2

I have inherited a project via laravel that uses its database migration mechanism coming from the framework. The application has the following table named actions:

action_log_id SERIAL PK
user_id INT 
action_desc VARCHAR
awarded_points INT
date

And I want to add a column that records that awardee hence, I did the following migration script:

use Illuminate\Support\Facades\Schema;
use Illuminate\Database\Schema\Blueprint;
use Illuminate\Database\Migrations\Migration;

class ActionAwardee extends Migration
{
    /**
     * Run the migrations.
     *
     * @return void
     */
    public function up()
    {
        Schema::table('actions', function (Blueprint $table){
            if (!Schema::hasColumn('actions', 'awardee')) {
                $table->string('awardee')->nullable();
            }
        });
    }

    /**
     * Reverse the migrations.
     *
     * @return void
     */
    public function down()
    {
        Schema::table('actions', function (Blueprint $table){
            if (Schema::hasColumn('actions', 'awardee')) {
                $table->dropColumn('awardee')
            }
        });
    }
}

But also I know that under some circumstances the awardee can take some fixed values for example if a record is before 2018 the awardee has value website, hence I can populate the table with some values. The population will be en bulk and it will be one-off field population.

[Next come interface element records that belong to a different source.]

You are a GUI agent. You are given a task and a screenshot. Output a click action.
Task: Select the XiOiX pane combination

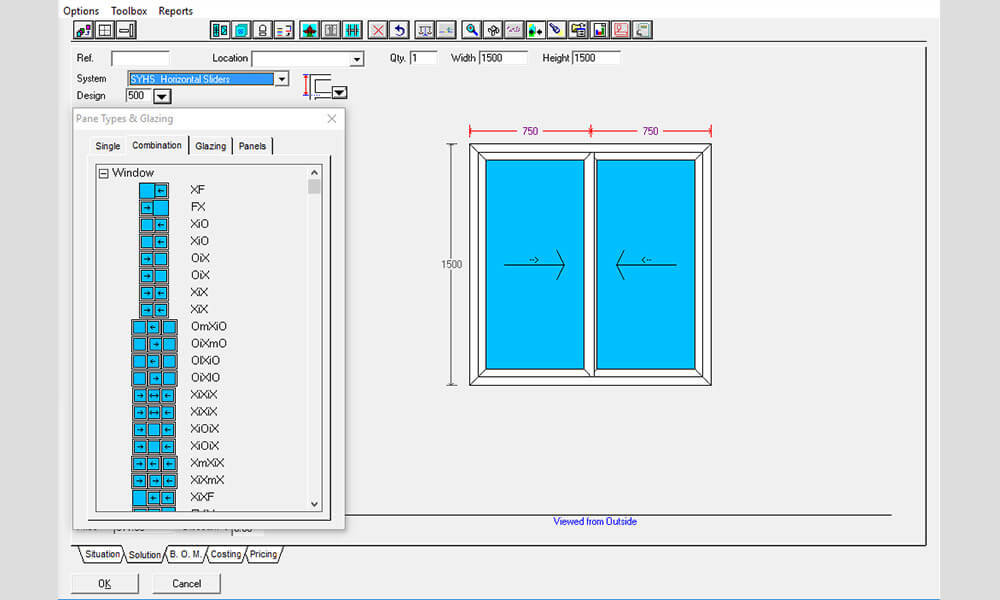point(205,428)
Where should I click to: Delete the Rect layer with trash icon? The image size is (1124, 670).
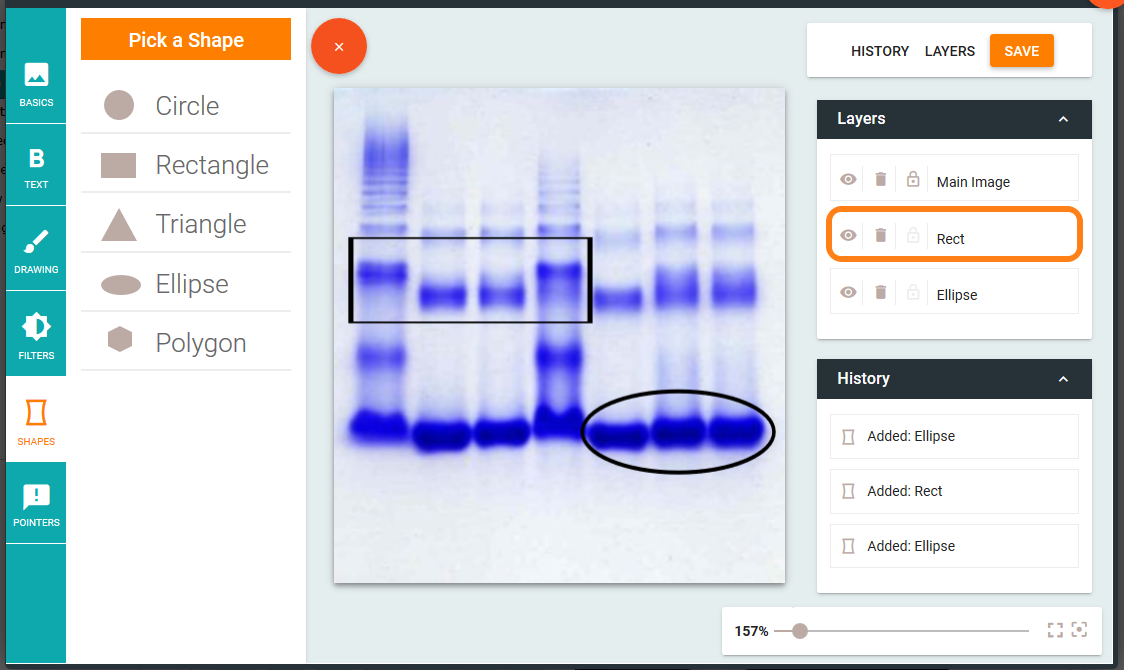pyautogui.click(x=880, y=236)
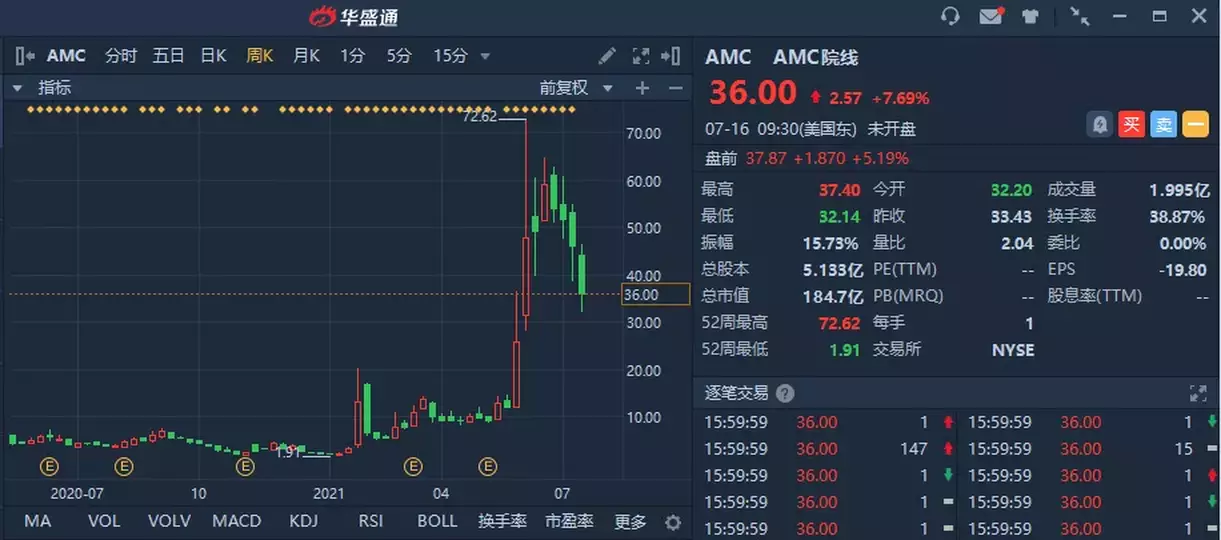Remove AMC from watchlist yellow minus
This screenshot has height=540, width=1221.
coord(1195,124)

Therefore I want to ask the $ 1.000.000 question (in zibabwe dollars) is it good idea to create yet another migration script for data manipulation or I should do it manually once my application is deployed?

2
  • 2
    What precisely do you mean by "manually"?
    – Doc Brown
    Commented Sep 23, 2020 at 15:33
  • @Doc Brown Running specific sql queries to populate the data by hand with a database tooll. Commented Sep 24, 2020 at 6:40

1 Answer 1

2

There is nothing wrong in providing default values for certain or all records immediately when new columns are added to a database table. In fact, this could be mandatory to bring the system to a working state again after addding some column, for example, when the new column shall get a NOT NULL constraint.

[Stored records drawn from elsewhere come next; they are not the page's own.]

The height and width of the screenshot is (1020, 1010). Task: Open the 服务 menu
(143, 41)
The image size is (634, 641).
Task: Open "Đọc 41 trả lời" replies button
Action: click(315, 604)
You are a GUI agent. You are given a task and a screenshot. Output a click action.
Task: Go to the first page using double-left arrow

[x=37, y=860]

On Stackoverflow, you can find examples like this one showing how this can be done in Laravel directly inside the up method of a migration.

The only reason I can think of why one may not want to implement it there directly is when altering the DB schema must be decoupled for some reason from altering /adding the data. Imagine a bundle of schema changes which must run now to bring the system back online, but the default initialization for a new column requires several hours and could block the whole process. In my experience, those cases are rare, but YMMV.

And please, do yourself a favor and stop thinking in terms of braindead "best practices". You don't make a decision about or against picking such an approach because "everyone else does it that way", but because it is a solution which suits your needs, without being more complex than necessary - or not.